▸ **Quoted passage**
▼▼▼

CAD/CAM/CIM
CAD/CAM/CIM
ABSTRACT
Computer-aided technologies (sometimes abbreviated as CAx[1]) is a broad term describing the use of computer technology to aid in the design, analysis, and manufacture of products.
Advanced CAx tools merge many different aspects of the product lifecycle management (PLM), including design, analysis using finite element analysis (FEA), manufacturing, production planning, product testing using virtual lab models and visualization, product documentation, product support, etc. CAx encompasses a broad range of tools, both those commercially available and those which are proprietary to the engineering firm.
The term CAD/CAM (computer-aided design and computer-aided manufacturing) is also often used in the context of a software tool covering a number of engineering functions.CAD/CAM software uses CAD drawing tools to describe geometries used by the CAM portion of the program to define a toolpath that will direct the motion of a machine tool to machine the exact shape that was drawn.

▲▲▲

▸ **To be done**
(a) Recast the paragraph of the computer-aided technologies text that begins "Advanced CAx tools merge" as a bulleted list, keeping its main facts.
(b) Write a continuation of the computer-aided technologies text, starting after its final sentence.
The lines that follow are separate material, unrelated to the computer-aided technologies text.

▸ **Source material**
▼▼▼

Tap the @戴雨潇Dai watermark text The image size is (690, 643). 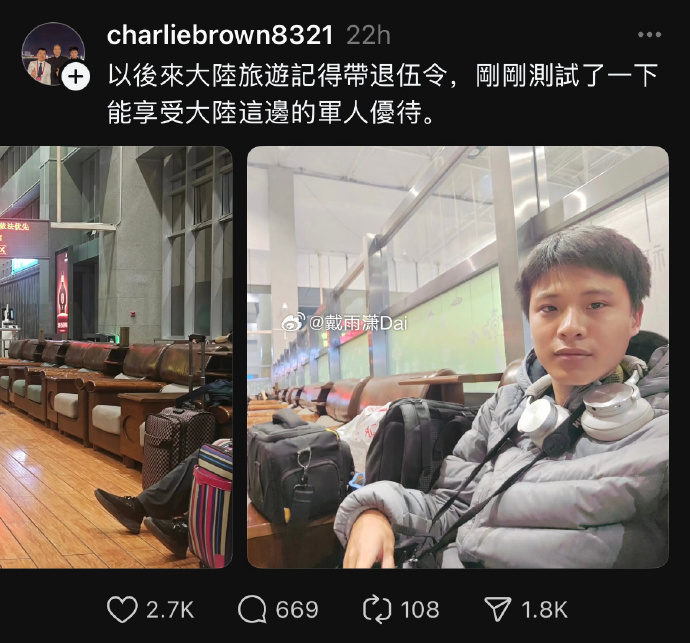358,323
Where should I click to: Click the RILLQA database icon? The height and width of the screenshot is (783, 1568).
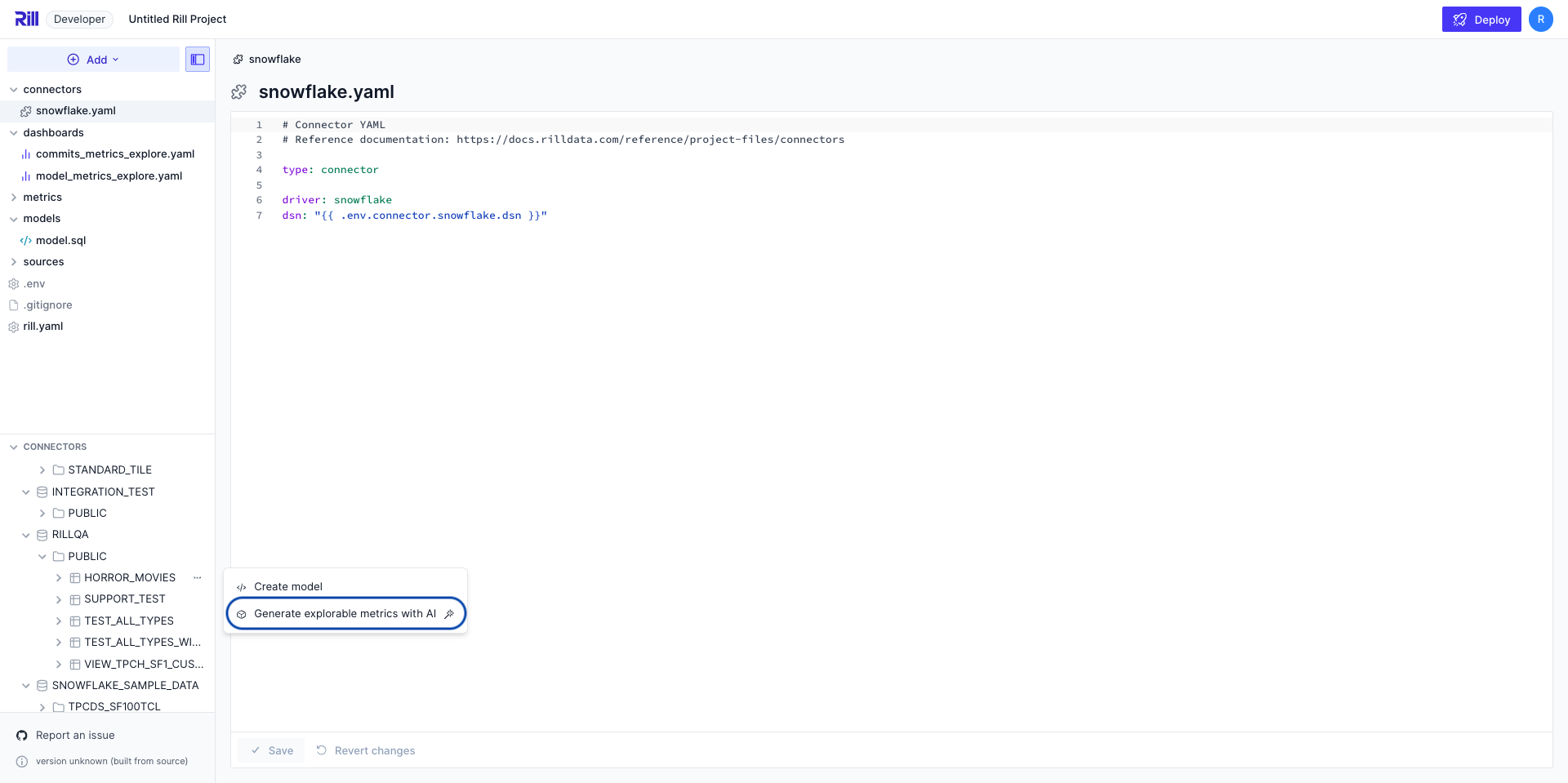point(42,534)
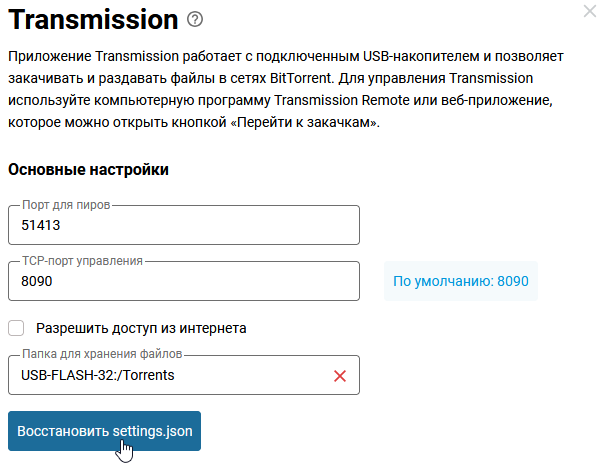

▲▲▲

▸ **Expected responses**
(a)
- Advanced CAx tools merge many aspects of product lifecycle management (PLM):
  - design
  - analysis using finite element analysis (FEA)
  - manufacturing
  - production planning
  - product testing using virtual lab models and visualization
  - product documentation
  - product support
- CAx covers a broad range of tools, both commercially available ones and ones proprietary to the engineering firm.

(b)
CONTENTS
· NC MACHINES BEFORE CAD/CAM
· INVENTION OF CAD/CAM
· COMPUTER-AIDED DESIGN (CAD)
· OVERVIEW TO CAD
· USAGE OF CAD
· 3D PARAMETRIC SOLID MODELING
· IMPLEMENTATION OF CAD
· COMPUTER INTEGRATED MANUFACTURING (CAM)
· TYPICAL AREAS OF CONCERN
· OVERCOMING HISTORICAL SHORTCOMINGS
· CAM SOFTWARE PROVIDERS
· AREAS OF USAGE OF CAM
· CONCLUSION
NC MACHINES BEFORE CAD/CAM:
Well before the development of Computer-aided design, the manufacturing world adopted tools controlled by numbers and letters to fill the need for manufacturing complex shapes in an accurate and repeatable manner. During the 1950's these Numerically-Controlled machines used the existing technology of paper tapes with regularly spaced holes punched in them to feed numbers into controller machines that were wired to the motors positioning the work on machine tools. The electro-mechanical nature of the controllers allowed digital technologies to be easily incorporated as they were developed.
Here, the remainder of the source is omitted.